Work to be completed
Skip the pictures and copy all the data that follows exactly.

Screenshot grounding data
:::::

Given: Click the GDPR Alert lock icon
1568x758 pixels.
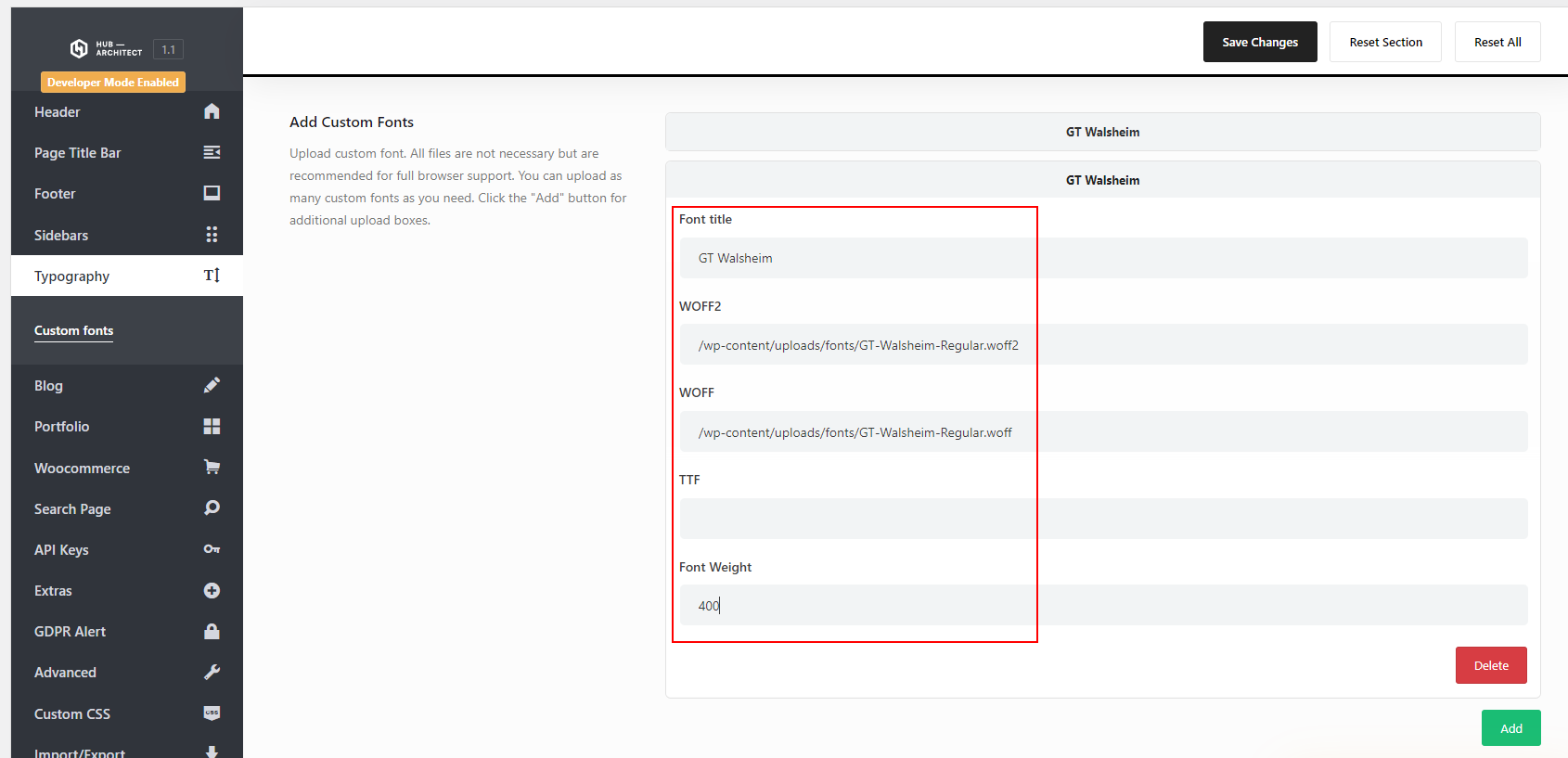Looking at the screenshot, I should [212, 631].
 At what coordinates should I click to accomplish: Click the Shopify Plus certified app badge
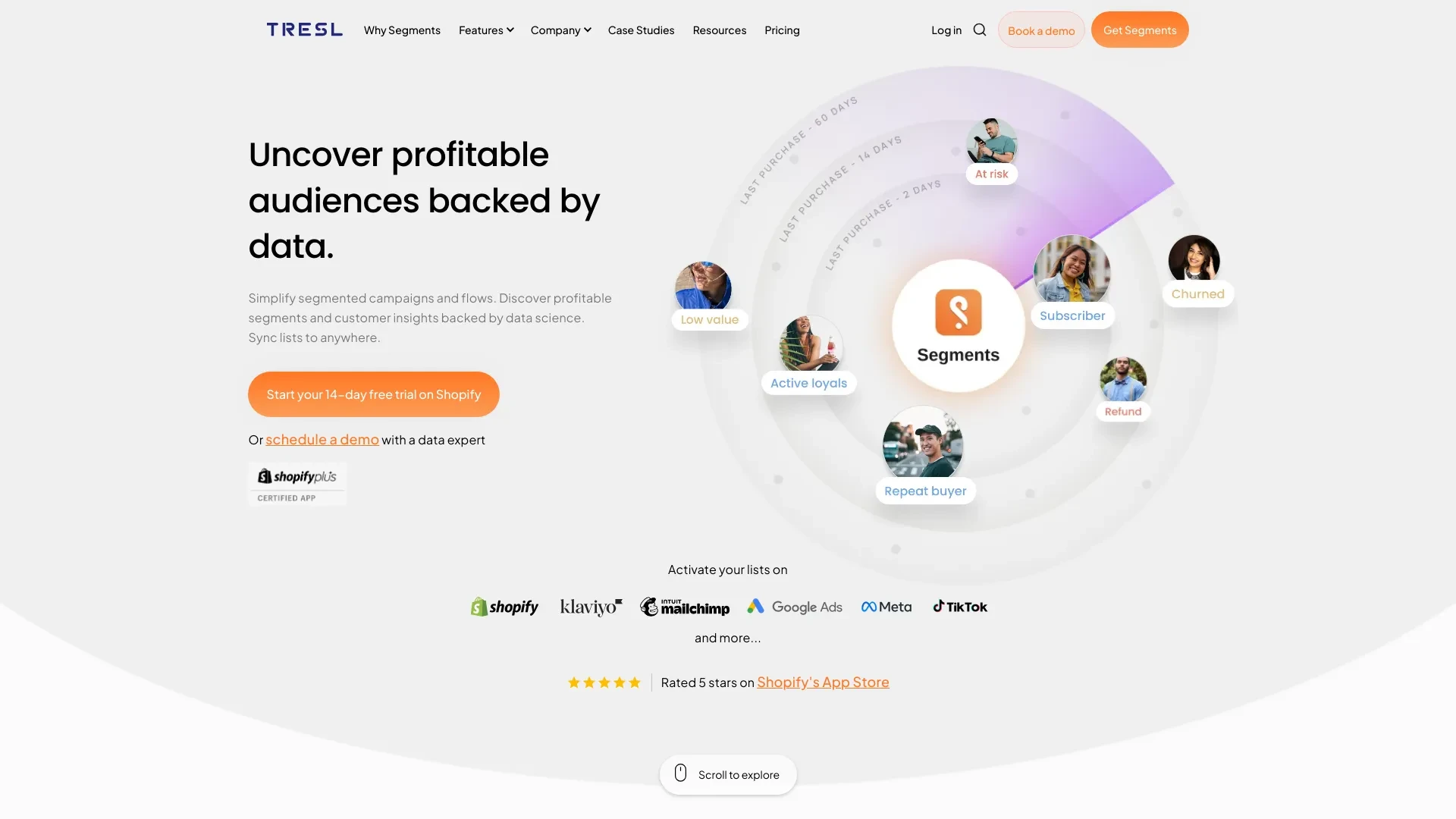coord(297,482)
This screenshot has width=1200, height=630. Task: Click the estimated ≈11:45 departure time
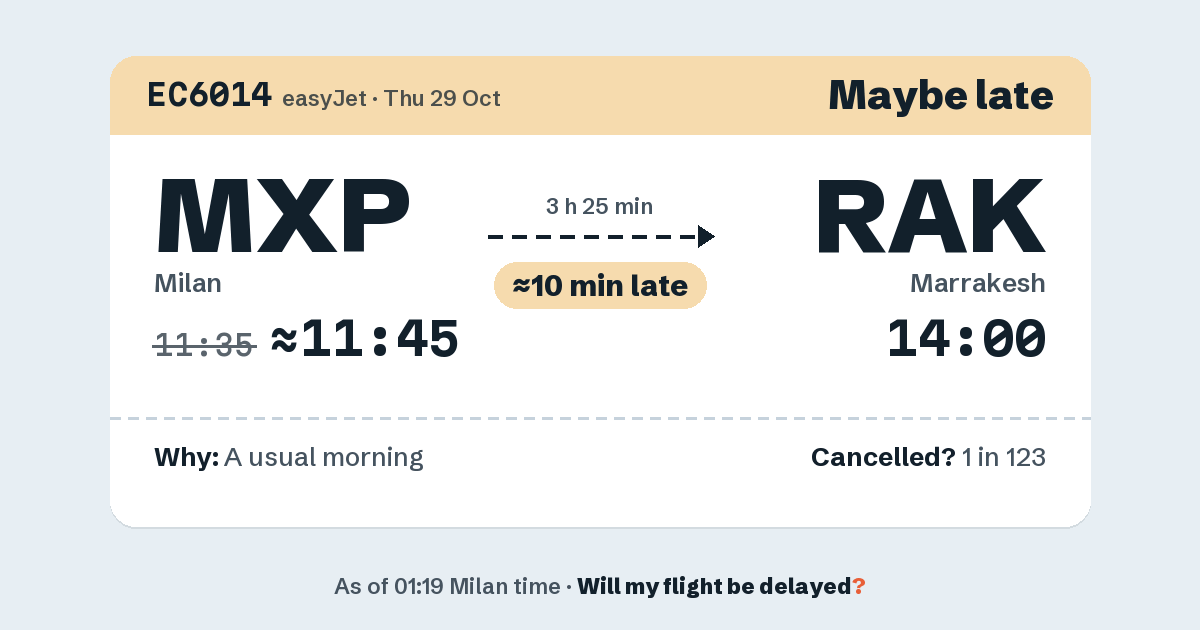365,340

:::::

Result for this task
Given: Click the GDPR Alert lock icon
1568x758 pixels.
Looking at the screenshot, I should [212, 631].
 At what coordinates should I click to accomplish: Click the Shopify Plus certified app badge
coord(297,482)
This screenshot has width=1200, height=630. Task: Click the estimated ≈11:45 departure time
365,340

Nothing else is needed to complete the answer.